To do:
What is needed is an exact reproduction of the lines from the one that contains "How do I perform: Open" through the end of the data, both included and nothing else, with pictures omitted.

Items listed in a dataset
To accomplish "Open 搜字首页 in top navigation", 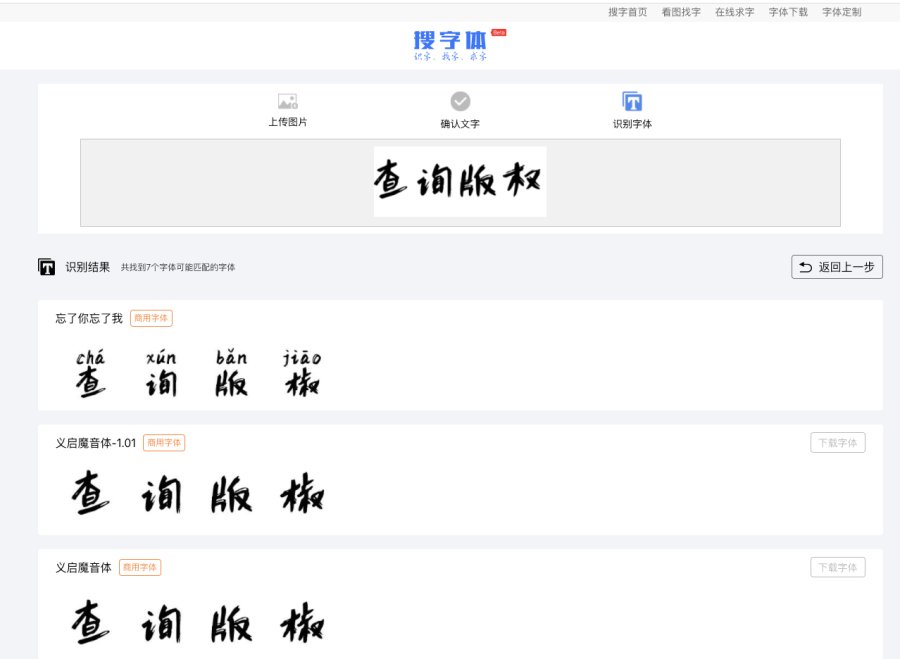I will tap(627, 12).
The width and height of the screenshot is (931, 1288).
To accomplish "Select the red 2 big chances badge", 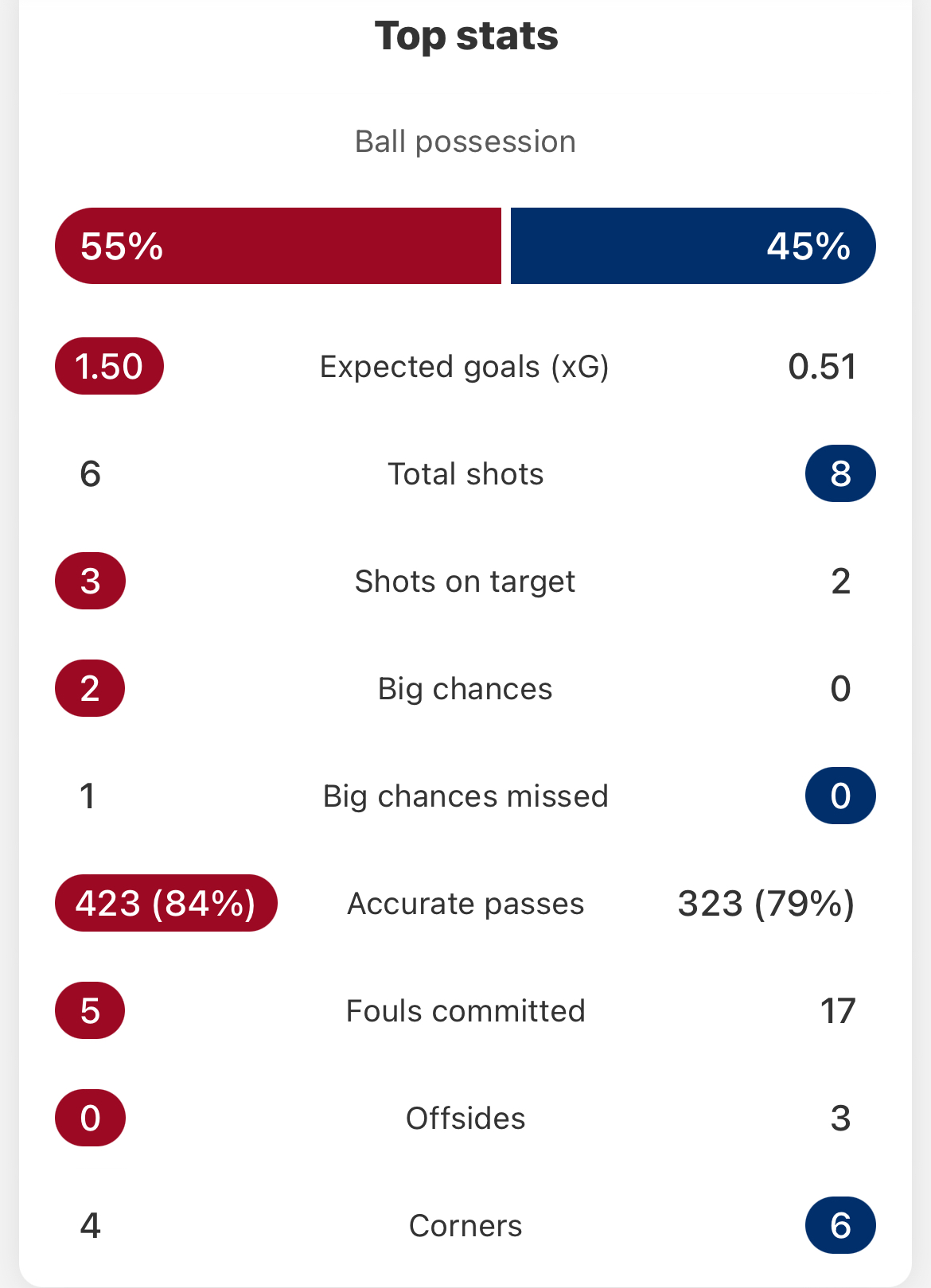I will [x=90, y=688].
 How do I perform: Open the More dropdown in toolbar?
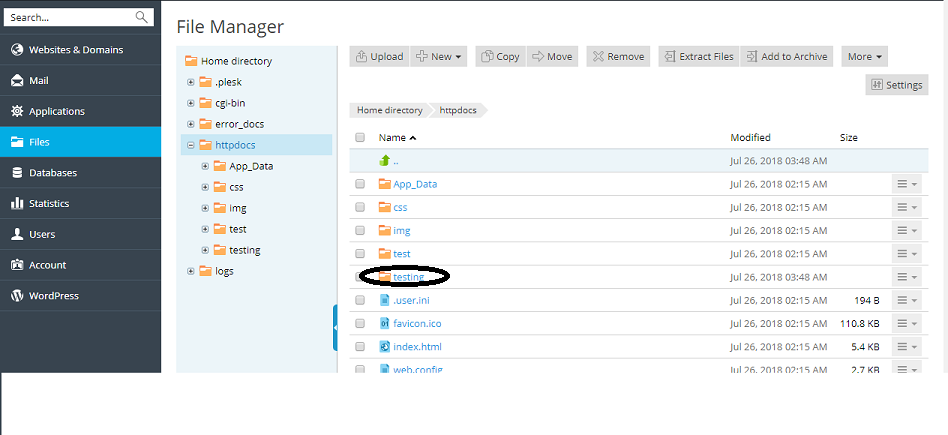(x=864, y=57)
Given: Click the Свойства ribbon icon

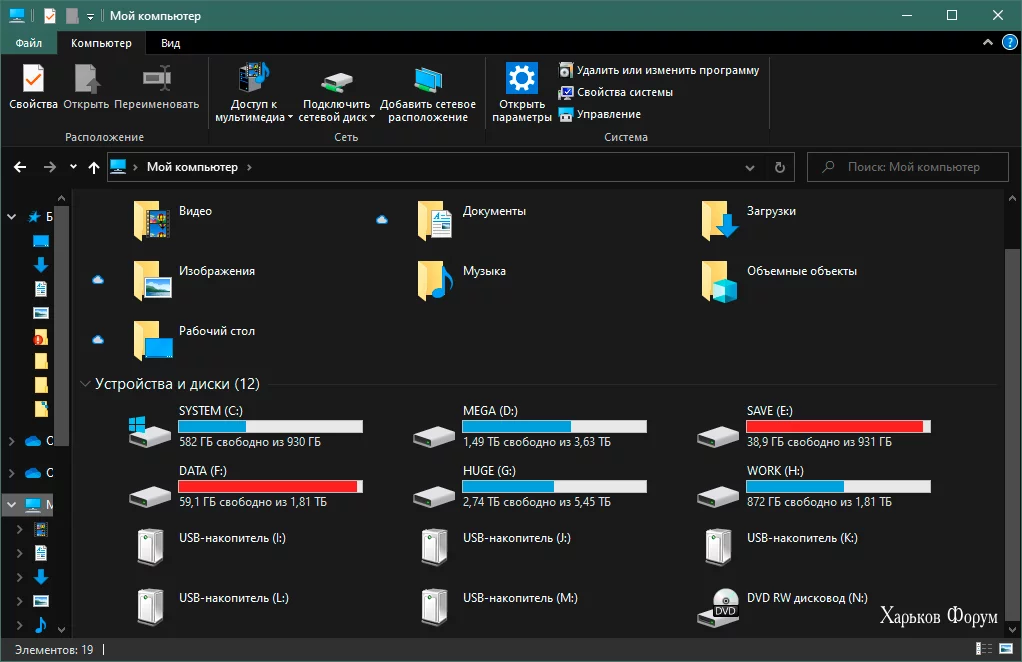Looking at the screenshot, I should click(x=33, y=80).
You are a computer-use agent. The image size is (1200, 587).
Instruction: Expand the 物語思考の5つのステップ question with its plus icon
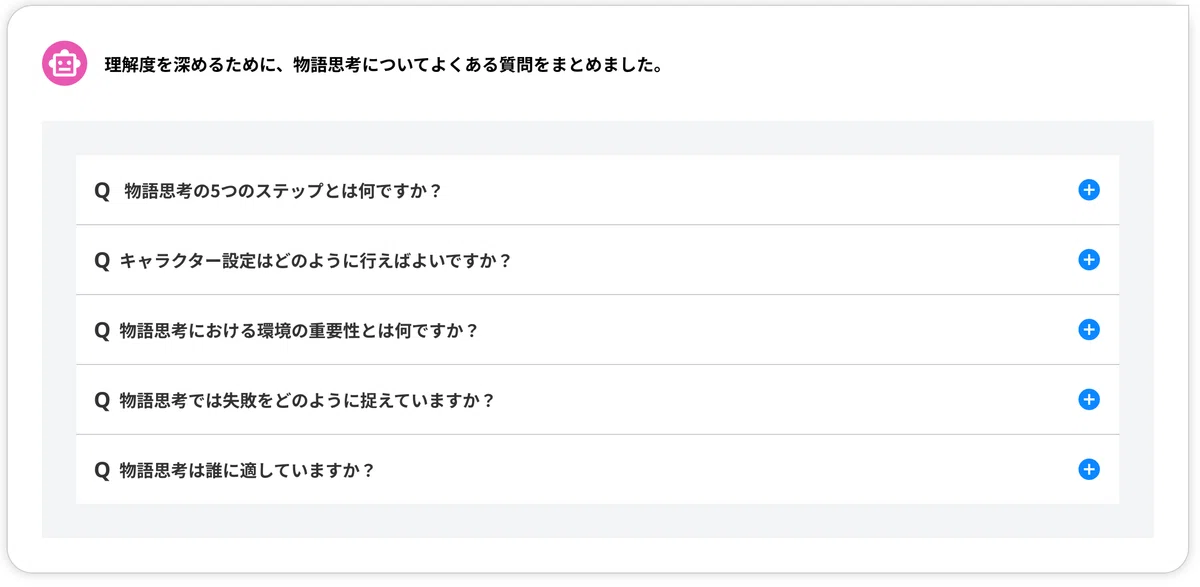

Response below:
 How do I perform: Open the More dropdown in toolbar?
(x=864, y=57)
Given: Click the Свойства ribbon icon

Looking at the screenshot, I should click(x=33, y=80).
You are a computer-use agent. The image size is (1200, 587).
Instruction: Expand the 物語思考の5つのステップ question with its plus icon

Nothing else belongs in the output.